Por Diogo Rocha, do ATUAL
MANAUS – O vereador Rodrigo Guedes (Podemos) alterou praticamente todo o texto do Projeto de Lei nº 417/2023, de sua autoria, que “dispõe sobre o serviço de entrega em domicílio (delivery) em condomínios residenciais, edifícios e salas comerciais”. Ele reescreveu na íntegra o 2º e 3º artigos e retirou incisos, o parágrafo único e também o 4º artigo
A “limpeza” é para tornar a proposta constitucional e evitar nova rejeição. Anteriormente, a CCJ (Comissão de Constituição e Justiça) da CMM (Câmara Municipal de Manaus) havia reprovado o PL por considerar inconstitucional.
O projeto foi debatido, inclusive, em audiência pública no dia 19 de setembro. Representantes da PGM (Procuradoria Geral do Município) e da OAB-AM (Ordem dos Advogados do Brasil Seccional Amazonas) foram unânimes em afirmar que, da forma como estava, a matéria invade a competência da União ao legislar sobre direito civil, que está inserido o direito condominial, e o direito trabalhista.
Na mesma audiência, o presidente da Comissão de Finanças, vereador Marcel Alexandre (Avante), decidiu reencaminhar o projeto de lei para uma nova análise da CCJ. Três dias depois, em 22 de setembro, Rodrigo Guedes apresentou a emenda com as alterações.
Atualmente, conforme o SAPL (Sistema de Apoio ao Processo Legislativo) da Câmara, a Procuradoria Legislativa está na elaboração de um parecer.
Rodrigo Guedes não cita mais seguranças e agentes de portaria e nem atribui mais a nenhum funcionário ou administração dos condomínios a responsabilidade de acompanhar os entregadores de delivery na área trafegável ou até mesmo de fazer a entrega do pedido para o cliente.

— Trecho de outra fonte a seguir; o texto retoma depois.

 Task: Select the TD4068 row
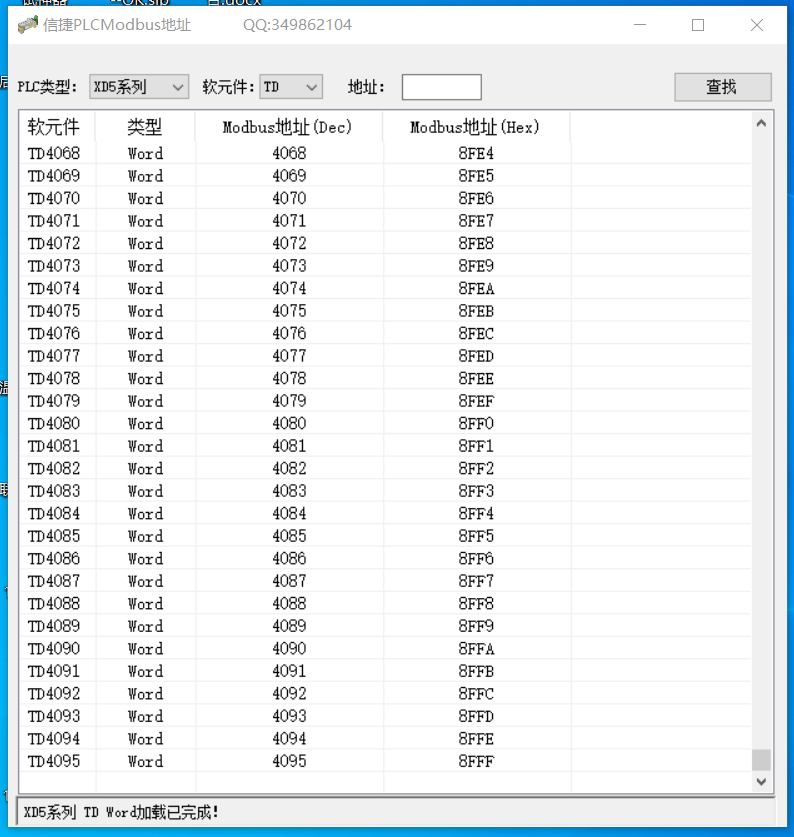coord(54,153)
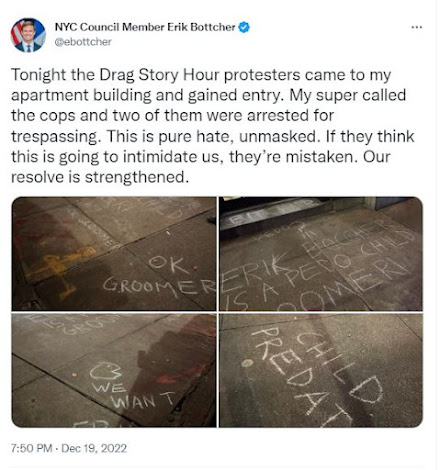
Task: Open the 'CHILD PREDATOR' chalk photo
Action: click(321, 370)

O vereador reescreveu a propositura com o seguinte enunciado, no Artigo 2º: “É proibido ao consumidor exigir que o trabalhador de aplicativo adentre nos espaços de uso comum de condomínios verticais e horizontais, devendo a encomenda ser entregue na portaria”.
No Artigo 3º, Guedes mudou a redação para: “Os consumidores com mobilidade reduzida ou necessidades especiais poderão solicitar a entrega nas áreas internas do condomínio, sem cobrança de qualquer valor adicional, resguarda as regras internas de segurança do condomínio”.
Rodrigo Guedes disse que adaptou o “texto da lei aos moldes das aprovadas em outras capitais, inexistindo razões que sejam empecilhos ao seu regular prosseguimento”.